(In order to load the stylesheet of this notebook, execute the last code cell in this notebook)

This Notebook is a slightly altered homework for CS591: Data Mining Class at Boston University, taught by Professor George Kollios

# Recommender System for Amazon Electronics

In this assignment, we will be working with the Amazon dataset. The part of it that we will be using, can be found in the same repository as this notebook. We will build a recommender system to make predictions related to reviews of Electronics products on Amazon.

## Files

**train.json** 1,000,000 reviews to be used for training.
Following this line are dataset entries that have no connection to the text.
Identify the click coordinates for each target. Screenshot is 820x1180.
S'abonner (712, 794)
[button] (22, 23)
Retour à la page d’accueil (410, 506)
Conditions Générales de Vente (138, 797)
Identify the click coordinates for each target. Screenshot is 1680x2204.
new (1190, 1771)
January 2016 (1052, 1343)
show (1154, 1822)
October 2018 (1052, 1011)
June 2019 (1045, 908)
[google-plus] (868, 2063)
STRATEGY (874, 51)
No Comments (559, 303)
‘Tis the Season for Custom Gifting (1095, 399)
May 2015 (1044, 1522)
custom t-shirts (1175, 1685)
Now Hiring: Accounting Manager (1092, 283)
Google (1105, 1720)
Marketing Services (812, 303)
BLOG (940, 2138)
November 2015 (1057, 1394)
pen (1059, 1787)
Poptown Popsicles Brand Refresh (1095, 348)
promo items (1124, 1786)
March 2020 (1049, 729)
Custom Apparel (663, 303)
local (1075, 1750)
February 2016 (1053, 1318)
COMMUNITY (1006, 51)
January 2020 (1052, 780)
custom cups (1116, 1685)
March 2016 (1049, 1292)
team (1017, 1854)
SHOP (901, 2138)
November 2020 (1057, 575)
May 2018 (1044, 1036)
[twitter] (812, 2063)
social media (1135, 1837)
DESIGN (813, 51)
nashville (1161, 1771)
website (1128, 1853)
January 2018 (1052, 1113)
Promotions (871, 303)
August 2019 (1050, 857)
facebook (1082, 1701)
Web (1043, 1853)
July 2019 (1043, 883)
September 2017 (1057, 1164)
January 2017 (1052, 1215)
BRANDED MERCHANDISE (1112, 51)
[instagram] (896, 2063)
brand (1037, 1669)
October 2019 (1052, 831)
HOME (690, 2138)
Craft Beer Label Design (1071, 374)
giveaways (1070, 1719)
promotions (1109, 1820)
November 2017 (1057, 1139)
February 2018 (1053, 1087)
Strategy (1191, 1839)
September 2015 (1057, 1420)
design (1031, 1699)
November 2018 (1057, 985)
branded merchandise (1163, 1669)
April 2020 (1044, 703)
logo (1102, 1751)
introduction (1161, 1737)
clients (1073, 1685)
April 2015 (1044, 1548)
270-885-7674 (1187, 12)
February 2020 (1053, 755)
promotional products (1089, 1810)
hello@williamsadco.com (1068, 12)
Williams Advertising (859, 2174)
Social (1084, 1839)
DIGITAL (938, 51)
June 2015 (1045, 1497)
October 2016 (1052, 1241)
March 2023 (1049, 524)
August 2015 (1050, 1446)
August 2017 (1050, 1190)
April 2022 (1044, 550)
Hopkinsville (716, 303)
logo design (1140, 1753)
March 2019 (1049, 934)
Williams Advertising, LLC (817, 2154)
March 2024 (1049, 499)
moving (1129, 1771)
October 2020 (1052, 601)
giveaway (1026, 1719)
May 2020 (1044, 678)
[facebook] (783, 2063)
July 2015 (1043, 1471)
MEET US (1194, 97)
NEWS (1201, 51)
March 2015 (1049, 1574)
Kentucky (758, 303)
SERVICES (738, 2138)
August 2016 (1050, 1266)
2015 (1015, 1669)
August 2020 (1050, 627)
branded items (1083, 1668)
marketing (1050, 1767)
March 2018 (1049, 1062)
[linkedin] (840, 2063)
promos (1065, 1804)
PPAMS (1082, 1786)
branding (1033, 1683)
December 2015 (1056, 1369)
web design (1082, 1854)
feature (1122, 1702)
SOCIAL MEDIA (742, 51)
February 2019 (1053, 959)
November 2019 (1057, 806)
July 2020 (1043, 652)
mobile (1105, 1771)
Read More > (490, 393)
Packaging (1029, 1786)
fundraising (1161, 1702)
It is not necessary to use all reviews for training if doing so proves too computationally intensive. The fields in this file are:

* **reviewerID** The ID of the reviewer. This is a hashed user identifier from Amazon.

* **asin** The ID of the item. This is a hashed product identifier from Amazon.

* **overall** The rating of reviewer gave the item.

* **helpful** The helpfulness votes for the review. This has 2 subfields, 'nHelpful' and 'outOf'. The latter is the total number of votes this review received. The former is the number of those that considered the review to be helpful.

* **reviewText** The text of the review.

* **summary** The summary of the review.

* **unixReviewTime** The time of the review in seconds since 1970.

**meta.json** Contains metadata of the items:

* **asin** The ID of the item.

* **categories** The category labels of the item being reviewed.

* **price** The price of the item.

* **brand** The brand of the item.

**pairs_Rating.txt** The pairs (reviewerID and asin) on which you are to predict ratings.

**pairs_Helpful.txt** The pairs on which you are to predict helpfulness votes. A third column in this file is the total number of votes from which you should predict how many were helpful.

**helpful.json** The review data associated with the helpfulness prediction test set. The 'nHelpful' field has been removed from this data since that is the value you need to predict above. This data will only be of use for the helpfulness prediction task.

## Tasks

**1. Rating prediction** Predict people's star ratings as accurately as possible for those (reviewerID, asin) pairs in 'pairs_Rating.txt'. Accuracy will be measured in terms of the root mean-squared error (RMSE).

**2. Helpfulness prediction** Predict whether a user's review of an item will be considered helpful. The file 'pairs_Helpful.txt' contains (reviewerID, asin) pairs with a third column containing the number of votes the user's review of the item received. We must predict how many of them were helpful. Accuracy will be measured in terms of the total absolute error, i.e. the difference |nHelpful - prediction|, where 'nHelpful' is the number of helpful votes the review actually received, and 'prediction' is our prediction of this quantity.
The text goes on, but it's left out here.